Penicillin allergy associated with risk of MRSA, C. diff, due to use of other antibiotics
Penicillin allergy was associated with an increased risk of methicillin-resistant Staphylococcus aureus (MRSA) and Clostridium difficile that was mediated by the increased use of alternatives to beta-lactam antibiotics, a study found.
To evaluate the relationship between penicillin allergy and MRSA and C. difficile, researchers conducted a population-based, matched-cohort study among general practices in the United Kingdom from 1995 to 2015. There were 301,399 adults without previous MRSA or C. difficile enrolled in the Health Improvement Network database, of whom 64,141 had a penicillin allergy and 237,258 were comparators matched on age, sex, and study entry time.
The study's primary outcome was risk of incident MRSA and C. difficile, while secondary outcomes were use of beta-lactam antibiotics and beta-lactam alternative antibiotics. Results were published June 27 by The BMJ.
Among the cohort, 1,365 developed MRSA (442 participants with penicillin allergy and 923 comparators) and 1,688 developed C. difficile (442 participants with penicillin allergy and 1,246 comparators) during a mean of 6.0 years of follow-up. Among patients with penicillin allergy, the adjusted hazard ratio was 1.69 (95% CI, 1.51 to 1.90) for MRSA and 1.26 (95% CI, 1.12 to 1.40) for C. difficile. The adjusted incidence rate ratios for antibiotic use in this group were 4.15 (95% CI, 4.12 to 4.17) for macrolides, 3.89 (95% CI, 3.66 to 4.12) for clindamycin, and 2.10 (95% CI, 2.08 to 2.13) for fluoroquinolones. Increased use of beta-lactam alternative antibiotics accounted for 55% of the increased risk of MRSA and 35% of the increased risk of C. difficile, the authors noted.
Systematically addressing penicillin allergies may be an important public health strategy to reduce the incidence of MRSA and C. difficile among patients labeled with a penicillin allergy, the authors wrote.
“Use of the most narrow spectrum antibiotic that is effective for a given infection is a cornerstone of evidence based treatment for infection and is responsible antibiotic stewardship,” the researchers wrote. “Antibiotic stewardship committees enforce this aim in the hospital setting, with evaluations for penicillin allergy occasionally included in stewardship efforts. This analysis emphasises the importance of performing outpatient antibiotic stewardship and the role that penicillin allergy evaluations might play.”
Fewer Medicare beneficiaries dying in the hospital, but ICU use at end of life still common
From 2000 to 2015, Medicare fee-for-service beneficiaries became less likely to die in a hospital, but more than a quarter were treated in an ICU in the last month of life, a recent study found.

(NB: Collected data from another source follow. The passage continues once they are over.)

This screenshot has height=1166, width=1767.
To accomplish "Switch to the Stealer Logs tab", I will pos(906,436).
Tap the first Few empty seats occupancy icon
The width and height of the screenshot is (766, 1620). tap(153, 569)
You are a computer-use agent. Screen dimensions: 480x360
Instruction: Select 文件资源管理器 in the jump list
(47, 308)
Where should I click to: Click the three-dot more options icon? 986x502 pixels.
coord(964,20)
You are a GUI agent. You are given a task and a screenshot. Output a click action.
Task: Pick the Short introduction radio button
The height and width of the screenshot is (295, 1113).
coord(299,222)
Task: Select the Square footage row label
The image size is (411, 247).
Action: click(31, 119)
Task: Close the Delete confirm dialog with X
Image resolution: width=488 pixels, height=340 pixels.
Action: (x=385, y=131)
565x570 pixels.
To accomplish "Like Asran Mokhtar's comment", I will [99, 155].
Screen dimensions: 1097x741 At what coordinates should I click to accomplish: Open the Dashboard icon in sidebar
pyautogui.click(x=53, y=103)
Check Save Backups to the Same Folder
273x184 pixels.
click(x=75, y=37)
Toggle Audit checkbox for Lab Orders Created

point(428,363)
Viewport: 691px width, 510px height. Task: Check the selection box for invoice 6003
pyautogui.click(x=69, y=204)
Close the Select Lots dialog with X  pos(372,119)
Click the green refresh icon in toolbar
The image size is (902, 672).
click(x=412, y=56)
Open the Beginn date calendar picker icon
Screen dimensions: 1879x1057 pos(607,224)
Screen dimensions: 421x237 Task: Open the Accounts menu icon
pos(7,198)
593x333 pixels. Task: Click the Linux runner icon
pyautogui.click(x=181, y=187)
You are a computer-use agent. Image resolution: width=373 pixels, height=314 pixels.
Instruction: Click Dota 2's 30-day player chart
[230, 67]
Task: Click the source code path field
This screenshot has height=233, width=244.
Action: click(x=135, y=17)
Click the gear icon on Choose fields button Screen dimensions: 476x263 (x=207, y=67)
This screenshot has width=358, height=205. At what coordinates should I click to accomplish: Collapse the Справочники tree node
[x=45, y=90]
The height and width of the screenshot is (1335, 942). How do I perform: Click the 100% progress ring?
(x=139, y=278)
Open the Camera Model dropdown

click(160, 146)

The retrospective cohort study included a 20% random sample of Medicare fee-for-service beneficiaries (a total of 1,361,870 decedents; mean age, 82.8 years; 58.7% women) who died in 2000, 2005, 2009, 2011, or 2015. Researchers also analyzed all 871,845 Medicare Advantage beneficiaries who died in 2011 or 2015 (mean age, 82.1 years; 54.0% women). Results were published by JAMA on June 25 and appeared in the July 17 issue.
Among Medicare fee-for-service decedents, the proportion of deaths occurring in an acute care hospital decreased from 32.6% in 2000 to 19.8% in 2015. Deaths in a home or community setting (including assisted living facilities) increased from 30.7% in 2000 to 40.1% in 2015. ICU use during the last 30 days of life was 24.3% in 2000 and increased after that, but stabilized between 2009 and 2015 at 29.0%. Health care transitions during the last three days of life, which the study authors considered a burdensome pattern of care, increased from 10.3% in 2000 to a high of 14.2% in 2009 and decreased to 10.8% in 2015.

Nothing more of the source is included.